Looking at the numbers
A 6-year loan for $17,000 at 0.9% interest requires a monthly payment of $243. Back in September of 2011 the S&P 500 was at 1,131 (today it’s at 2,471).
Over the course of those 6 years, the market mostly went up, but it certainly had some rough moments. 2012 and 2013 were really good years for the stock market so I felt like I was a bit of a genius for doing this. Then in 2015 stocks fell plus there were a few of those really crazy months like January 2016, when the market was in total freefall, and I felt like I was an idiot. Stocks recovered in 2016 and then really took off after Trump’s election.
Needless to say, there were a lot of ups and down. The smart thing would have been to just ignore the daily/weekly/monthly variations in the stock market and not get stressed, but that’s not in my character. I did look at it every day, and I did get totally stressed out.
Foxy Lady and I stayed the course, and this month we sent our last check in to Honda. Now we own that $17,000 car outright, the same way we would have had we paid cash for it 6 years ago. However, the account we were using for all this still has about $16,400 of mutual funds in it.
That’s awesome. We bought a $17,000 car, but we ended up with a car and $16,400!!! In a way the car was very nearly free. We started this process with $17,000 and no car. We ended this process with $16,400 and a car.
Were we lucky or good?
Our story had a happy ending, which begs the question how likely does it turn out this way. The six years from Sep-11 to Aug-17 were a good run for stocks but by no means the best. Going back to 1950 when the S&P 500 started, you can see how things stack up.
There are a couple important points. First, success isn’t guaranteed here. You would lose money (have to pay more than your original $17,000) about 18% of the time. We know that over the long-term stock almost always do well. This is a bit trickier because when you start this, you invest all your money at one time, so you don’t benefit from dollar cost averaging. Had you invested right before a huge market downturn (think late 1960s to early 1970s or Mar 2001 or Aug 2008) that would really be awful timing. Still, you come out on top 82% of the time, so those are pretty good odds.
Second, our timing was pretty good, but certainly not the best. We would have done better 13% of the time. The absolute best timing would have been if we did this scenario starting in September 1994 and ending August 2000. Basically, that timed the investment just before the internet boom of the 1990s kicked off, averaging about a 24% each year. If you’re curious, with that timing you would have ended up with a car plus about $25,000.

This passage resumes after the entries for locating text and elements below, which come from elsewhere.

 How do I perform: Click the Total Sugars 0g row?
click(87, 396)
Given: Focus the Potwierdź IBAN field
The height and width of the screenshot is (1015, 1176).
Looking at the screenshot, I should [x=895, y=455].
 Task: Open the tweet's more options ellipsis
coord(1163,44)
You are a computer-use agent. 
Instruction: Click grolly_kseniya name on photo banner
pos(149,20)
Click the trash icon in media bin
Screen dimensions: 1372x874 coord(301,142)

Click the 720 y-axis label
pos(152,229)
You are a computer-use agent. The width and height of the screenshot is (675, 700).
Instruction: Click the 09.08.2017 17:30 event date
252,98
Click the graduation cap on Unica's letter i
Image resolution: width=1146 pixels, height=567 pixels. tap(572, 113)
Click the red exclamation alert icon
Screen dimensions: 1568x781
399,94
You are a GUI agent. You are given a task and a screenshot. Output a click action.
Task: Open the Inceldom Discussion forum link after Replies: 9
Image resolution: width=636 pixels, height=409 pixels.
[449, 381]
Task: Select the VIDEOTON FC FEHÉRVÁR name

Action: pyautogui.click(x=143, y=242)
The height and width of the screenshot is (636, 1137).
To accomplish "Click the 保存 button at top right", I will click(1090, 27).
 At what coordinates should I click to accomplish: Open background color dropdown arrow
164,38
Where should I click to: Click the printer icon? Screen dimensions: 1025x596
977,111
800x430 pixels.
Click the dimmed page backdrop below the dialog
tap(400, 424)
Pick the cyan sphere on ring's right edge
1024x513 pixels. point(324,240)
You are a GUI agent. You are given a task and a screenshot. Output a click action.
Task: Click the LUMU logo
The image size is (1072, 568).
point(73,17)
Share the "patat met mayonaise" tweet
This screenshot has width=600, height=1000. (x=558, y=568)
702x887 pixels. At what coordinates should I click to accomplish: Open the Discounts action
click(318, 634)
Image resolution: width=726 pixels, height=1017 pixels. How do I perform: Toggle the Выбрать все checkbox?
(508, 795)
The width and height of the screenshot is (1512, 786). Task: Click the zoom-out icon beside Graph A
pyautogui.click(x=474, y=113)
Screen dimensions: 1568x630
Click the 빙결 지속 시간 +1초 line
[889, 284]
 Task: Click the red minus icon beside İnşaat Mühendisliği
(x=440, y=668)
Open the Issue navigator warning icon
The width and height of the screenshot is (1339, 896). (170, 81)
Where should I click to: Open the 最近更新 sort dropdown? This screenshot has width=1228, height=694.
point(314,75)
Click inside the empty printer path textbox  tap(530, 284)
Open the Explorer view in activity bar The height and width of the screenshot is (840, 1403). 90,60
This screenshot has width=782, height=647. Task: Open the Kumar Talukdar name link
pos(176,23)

We can’t be lucky all the time but you don’t really need to be either. You can look at a more average performance, let’s say starting in September 2002 and ending in August 2008. You would have ended up with a car and $8,000, so basically you got a new car at a 50% discount.
Take free stuff
The other really important piece to this is the really low interest rate we were charged. 0.9% is not a normal interest rate. As we discussed here about debt, sometimes it’s a good thing to take on debt. Honda gives their car buyers an artificially low interest rate as an inducement to try to increase sales. It could just as easily be cash back or lowering the cost of the car. As it is they decided to give a really low interest rate.
Some car buyers would need to finance their purchase no matter what, so that 0.9% was just a bluebird. Others, like us, had the choice: do we pay in cash or finance. Had we paid in cash, we would have basically been leaving this sweet perk from Honda on the table.
We can pretty easily see the impact of using a more normal interest rate on our experience. At 0.9% we ended up with the car and $16,400. However, if we use 5%, then we still come out ahead, but not as much. Instead of $16,400 we ended with $13,000. Actually, I was a bit surprised that the impact wasn’t greater, but that’s why you have spreadsheets, right?
When all is said and done, hopefully this illustrates the point that being smart with investing, and really understanding what is likely to happen based on history, can really be lucrative. Obviously this will apply to things like your 401k and IRA, but it also applies in more unexpected places like buying a car.